*** Exercise input Section Begins ***
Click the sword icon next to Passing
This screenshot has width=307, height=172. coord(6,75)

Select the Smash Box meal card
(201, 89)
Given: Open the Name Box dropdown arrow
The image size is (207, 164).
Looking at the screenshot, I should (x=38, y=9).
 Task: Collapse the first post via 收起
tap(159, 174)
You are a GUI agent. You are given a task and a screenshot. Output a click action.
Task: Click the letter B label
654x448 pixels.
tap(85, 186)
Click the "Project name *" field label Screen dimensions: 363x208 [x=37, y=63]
*** Exercise input Section Ends ***
→ Prompt: From the first line to the last, retype the records exactly.

→ The answer:
Click the sword icon next to Passing
This screenshot has width=307, height=172. coord(6,75)

Select the Smash Box meal card
(201, 89)
Given: Open the Name Box dropdown arrow
The image size is (207, 164).
Looking at the screenshot, I should (x=38, y=9).
 Task: Collapse the first post via 收起
tap(159, 174)
You are a GUI agent. You are given a task and a screenshot. Output a click action.
Task: Click the letter B label
654x448 pixels.
tap(85, 186)
Click the "Project name *" field label Screen dimensions: 363x208 [x=37, y=63]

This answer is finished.